Support Questions

Find answers, ask questions, and share your expertise
Announcements
Celebrating as our community reaches 100,000 members! Thank you!

Token expiry issue due to System time on machines.

avatar
Expert Contributor

I am struggling to fix the issue that I am facing while executing hadoop mareduce jobs in my cluster. I am running the mapreduce job on the cluster created through Ambari (not sandbox). The cluster has 4 nodes (including the master node). Following is the error that I get

This token is expired. current time is 1454617494914 found 1454598336617 Note: System times on machines may be out of sync. Check system time and time zones.

I checked the time on all the nodes. I found that, except the master node, time on all the other nodes were incorrect. So I manually corrected (ntpd was failing to connect to servers) the time on all the nodes.

Searching the internet, I found that there is a setting 'yarn.resourcemanager.rm.container-allocation.expiry-interval-ms' which can be used to increase the lifespan of the container. I could not find this setting anywhere in the advanced configuration on the Ambari dashboard. Can anyone help me understand what is going on ?

1 ACCEPTED SOLUTION

avatar
Master Mentor
@Pradeep kumar

This is the exact root cause

I checked the time on all the nodes. I found that, except the master node, time on all the other nodes were incorrect. So I manually corrected (ntpd was failing to connect to servers) the time on all the nodes.

Do you know why ntpd is failing?

View solution in original post

17 REPLIES 17

avatar
Master Mentor

@Pradeep kumar its a common error, Google search gave me this Link

avatar
Master Mentor

@Pradeep kumar also make sure your firewall accepts all traffic from servers in the cluster. You can open ports granularly or allow all traffic from node. Refer to Centos docs for instructions

avatar
Master Mentor
@Pradeep kumar

This is the exact root cause

I checked the time on all the nodes. I found that, except the master node, time on all the other nodes were incorrect. So I manually corrected (ntpd was failing to connect to servers) the time on all the nodes.

Do you know why ntpd is failing?

avatar
Expert Contributor

Thanks Neeraj. I wish I could update the time using the ntpd, but I tried all commands to update the system time, but I kept getting the error "4 Feb 21:30:55 ntpdate[12169]: no server suitable for synchronization found". I have gone through a lot of materials on internet that discusses about this error, but none of the suggestions helped me, so I thought of doing it manually. Okay. I will check with my company network support and see if it is a problem with firewall, due to which ntpd is not able to sycn with the server.

avatar
Master Mentor

avatar
Expert Contributor

Also, I would like to understand, why setting the time manually will not resolve the problem of time synching. If I type "date", it shows me almost the same time on all the nodes now. The dates are same, but the time varies only by a few seconds.

avatar

a few seconds isn't going to matter. Kerberos and the security system is fussy about clocks.

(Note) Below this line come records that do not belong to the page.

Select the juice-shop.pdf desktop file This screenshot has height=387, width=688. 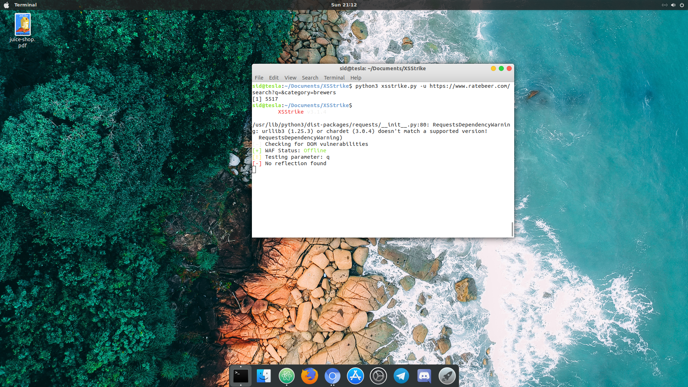(x=23, y=25)
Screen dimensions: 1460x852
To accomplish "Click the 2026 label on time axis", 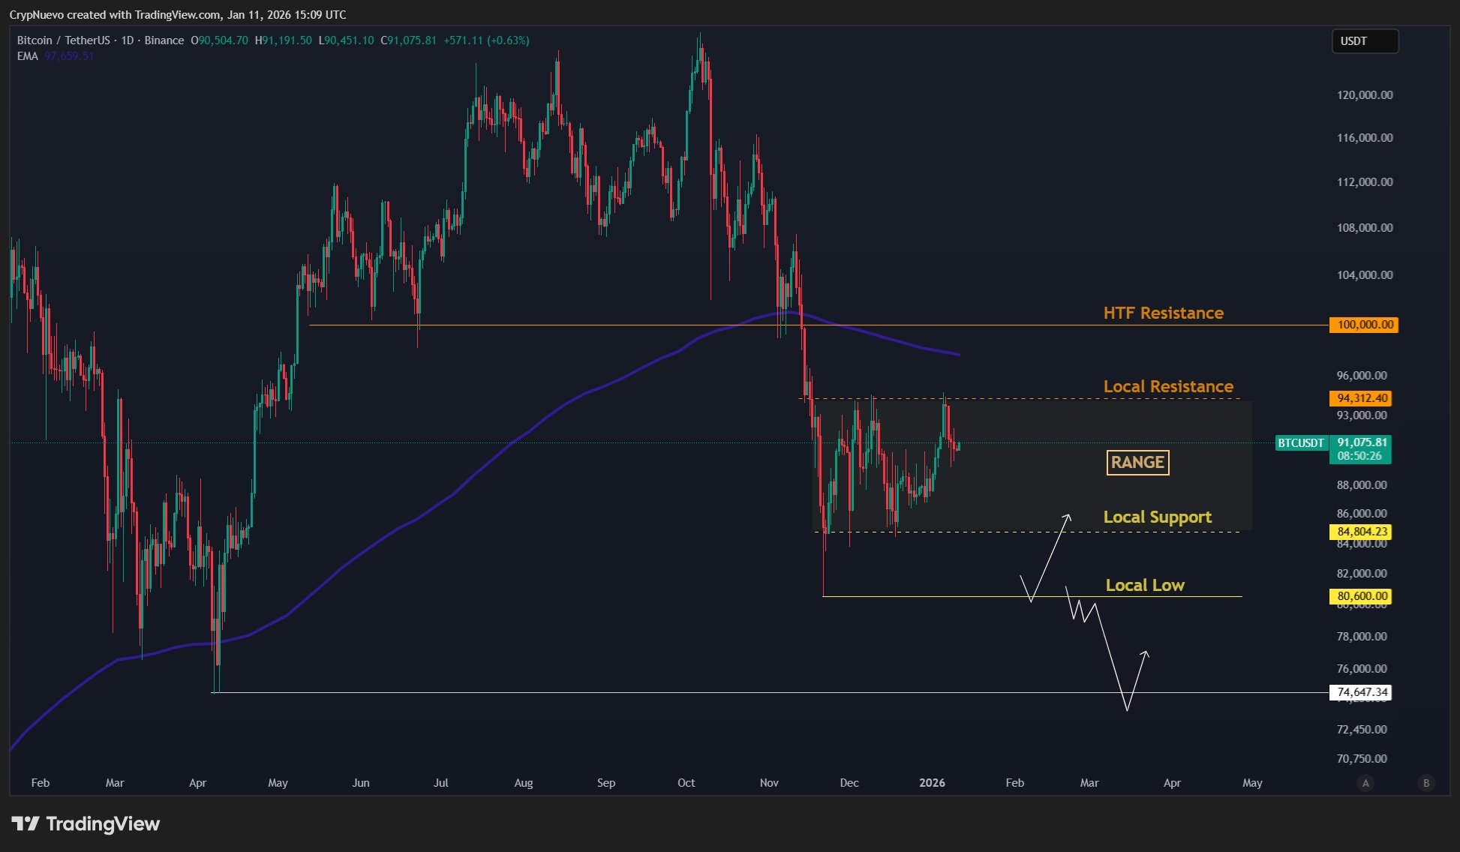I will (x=932, y=783).
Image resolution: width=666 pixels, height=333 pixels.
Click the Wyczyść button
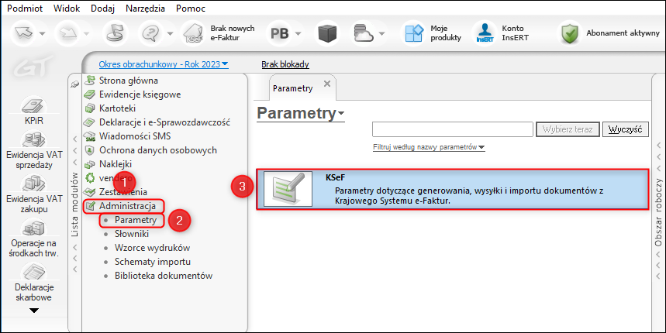tap(625, 129)
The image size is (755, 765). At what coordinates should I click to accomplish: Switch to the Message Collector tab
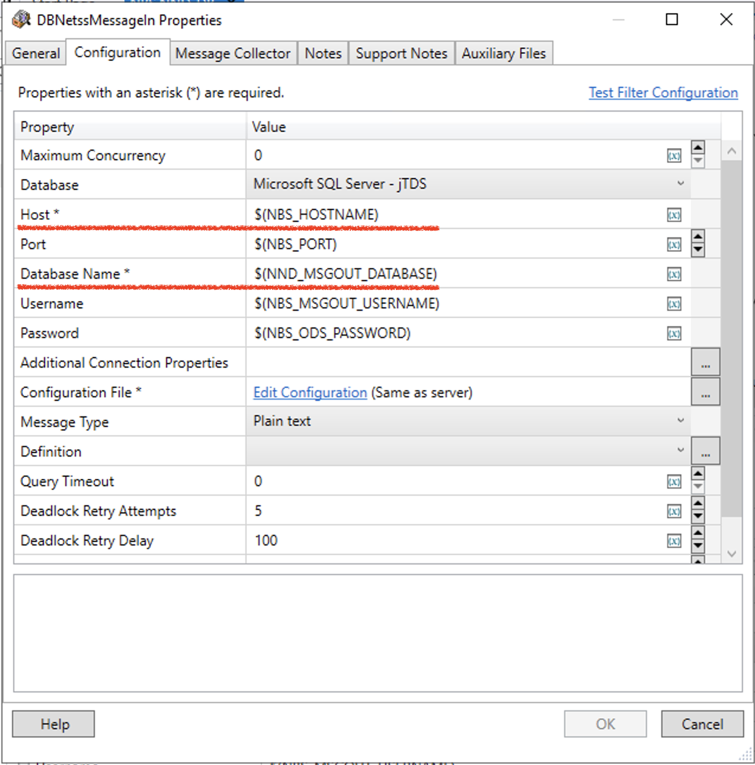click(x=233, y=53)
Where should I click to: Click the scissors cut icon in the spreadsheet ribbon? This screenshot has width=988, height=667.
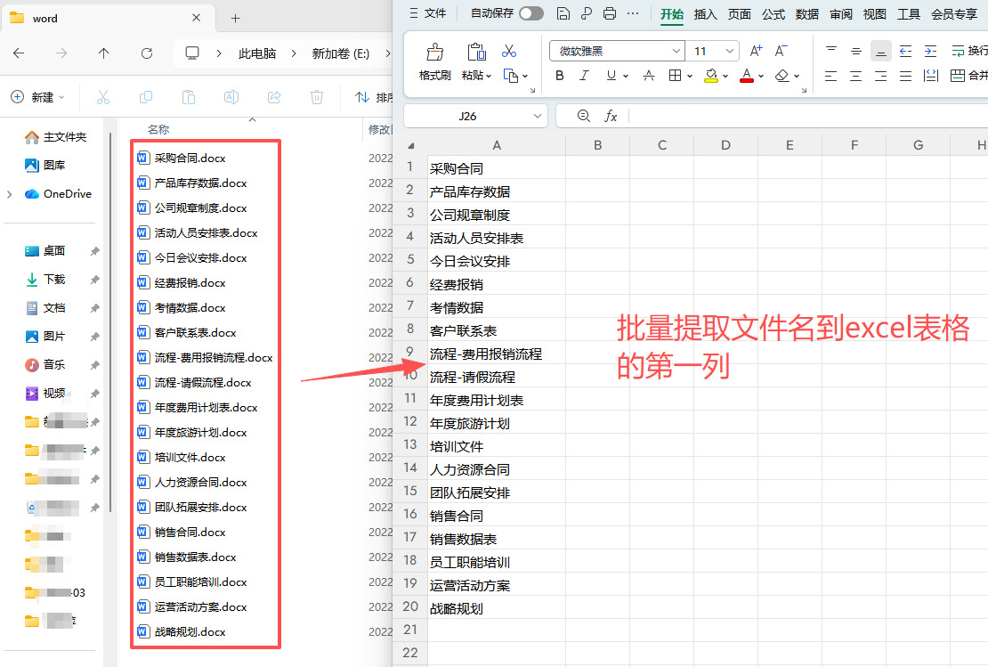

you can usually set your network switch up as an NTP server, so they can all sync with that. Or turn one of your machines into the NTP server and again, make it a reference source of time. Ideally, if detached from the network, you could hook up a GPS unit and run gpsd to be as accurate as pretty much everything else on the internet

avatar
Expert Contributor

Thanks Neeraj for your support. The problem was NTPD. The problem occurred because my nodes could not reach the known ntpd time servers. So I got the address of an internal ntpd server in my company and everything started working fine.